When the front-end decodes an instruction, it allocates a ROB entry and renames its destination register to a physical register from the pool. The instruction is dispatched to a scheduler, executes whenever ready, and writes its result into the physical register. The ROB entry is marked "complete" — but the result is speculative. It is not yet architecturally visible.
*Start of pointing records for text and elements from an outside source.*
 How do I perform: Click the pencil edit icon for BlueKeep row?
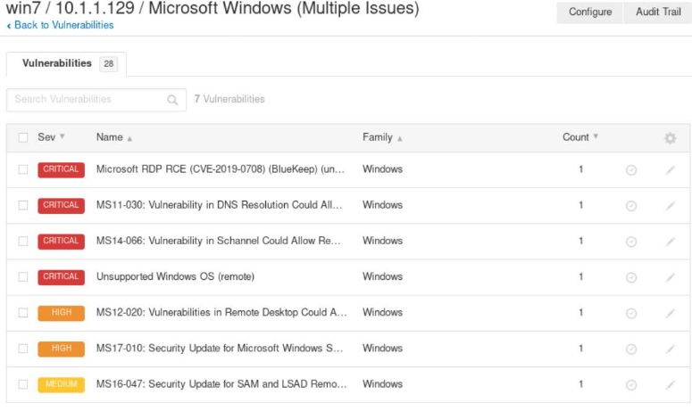pos(670,170)
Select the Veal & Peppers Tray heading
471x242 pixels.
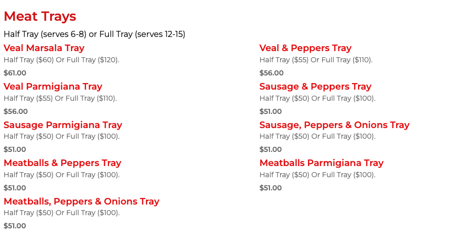click(305, 48)
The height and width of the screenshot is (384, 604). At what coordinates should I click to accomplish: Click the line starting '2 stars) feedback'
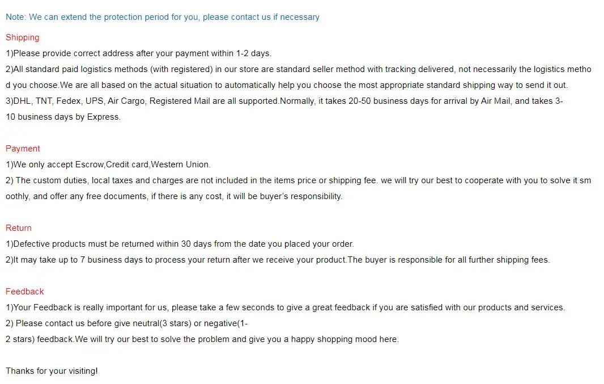202,339
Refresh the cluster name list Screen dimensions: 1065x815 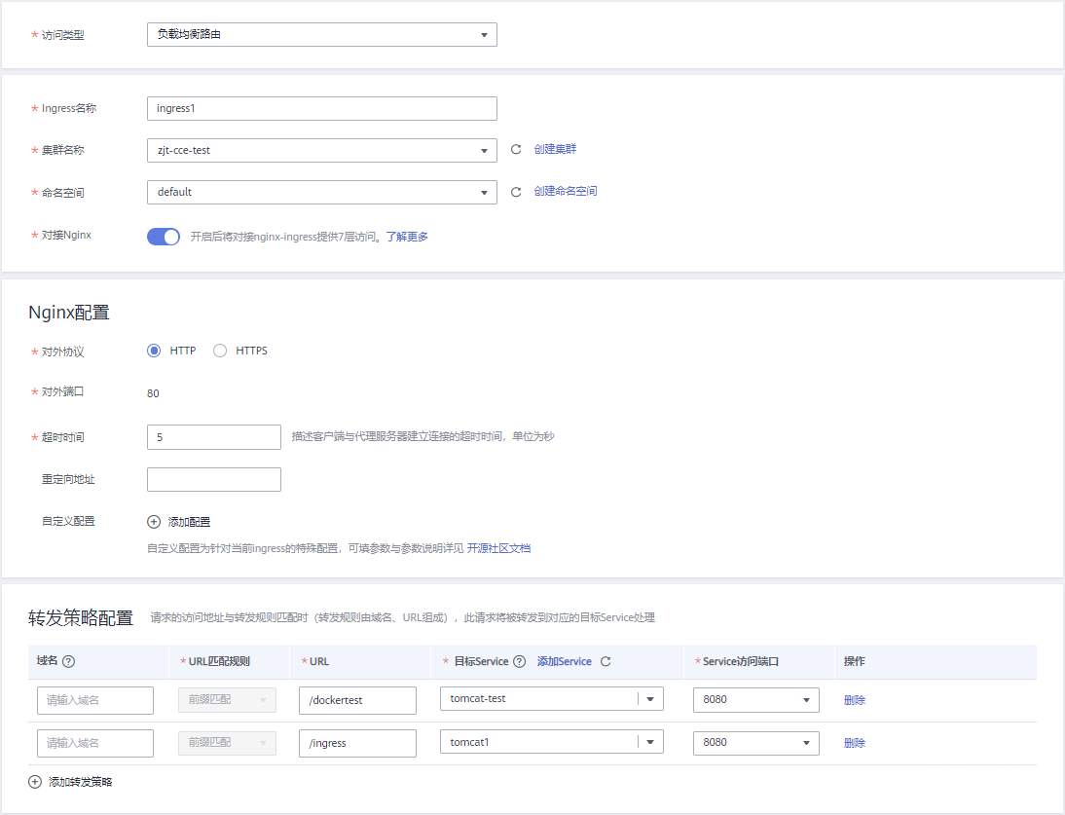pos(517,150)
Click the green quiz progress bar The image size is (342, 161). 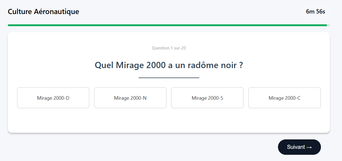pos(162,25)
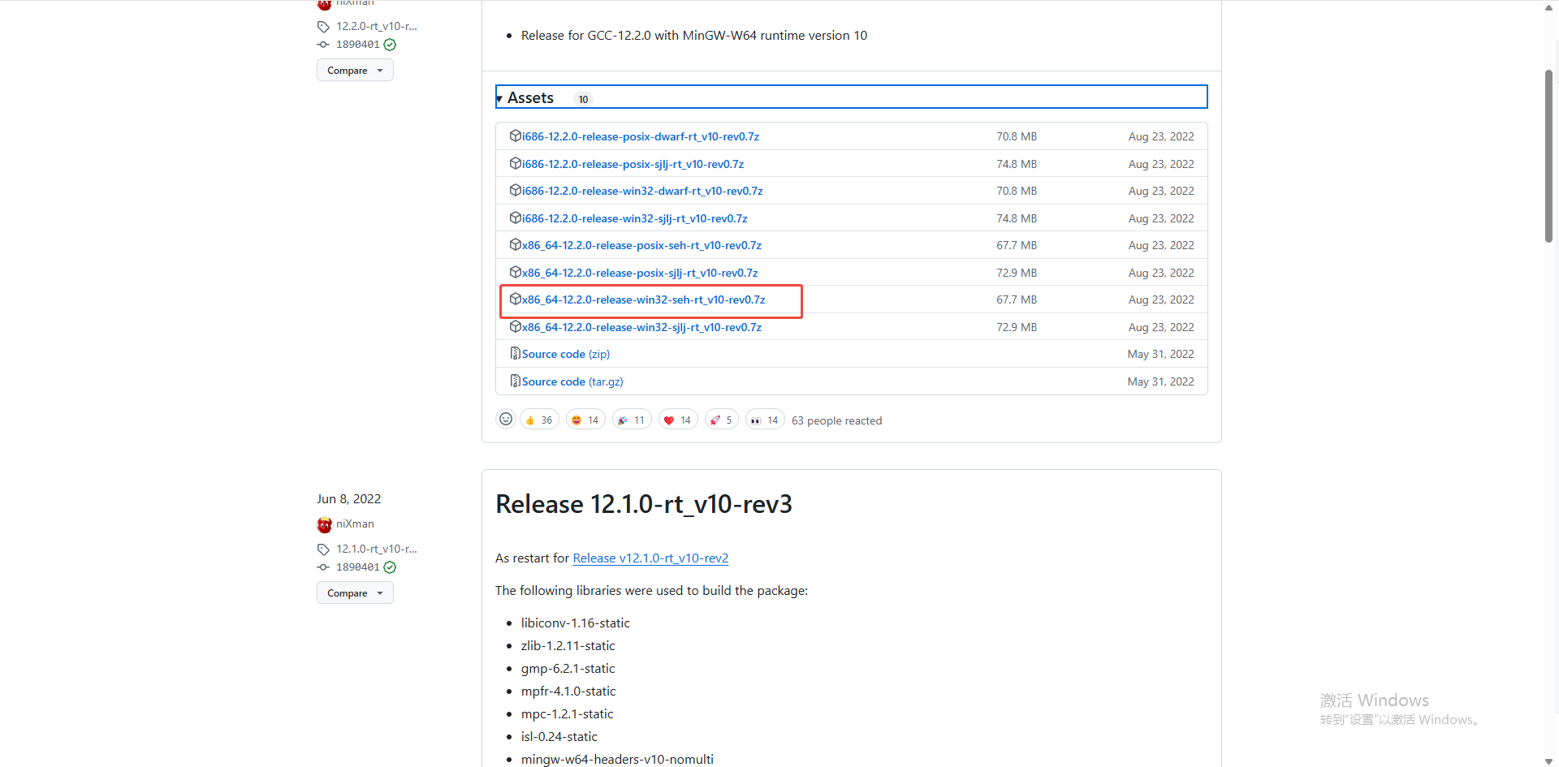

Only at retirement — when the ROB's head pointer reaches the entry — does the result commit: the architectural register file is updated, stores drain to the store buffer, exceptions fire, and the instruction is "really done." Retirement happens strictly in program order, even though execution didn't.
Why this matters:
Size rule of thumb: Intel Golden Cove has a 512-entry ROB; Apple's M3 has ~670; Zen 4 has 320. Multiply by retire width (typically 6–8 instructions/cycle on modern cores) to get the maximum in-flight window. At 4 GHz with a 512-entry ROB, the CPU can have ~128 ns of work speculatively buffered — roughly one DRAM round trip.
Concrete example: Consider load r1, [rsi]; add r2, r3, r4; sub r5, r2, 1; load r6, [rdi]. The first load misses to DRAM (200 cycles). The independent add and sub execute in cycles 2–3 and sit completed in the ROB. The second load issues immediately — memory-level parallelism. All three wait for the head load to retire before any architectural state changes. If the CPU ran out of ROB entries while waiting, the front-end stalls — this is why ROB size directly bounds memory-level parallelism on cache-miss-heavy workloads.
When you see a "backend stall: ROB full" counter in perf, you've found a workload bottlenecked not by compute but by the CPU's ability to hide latency.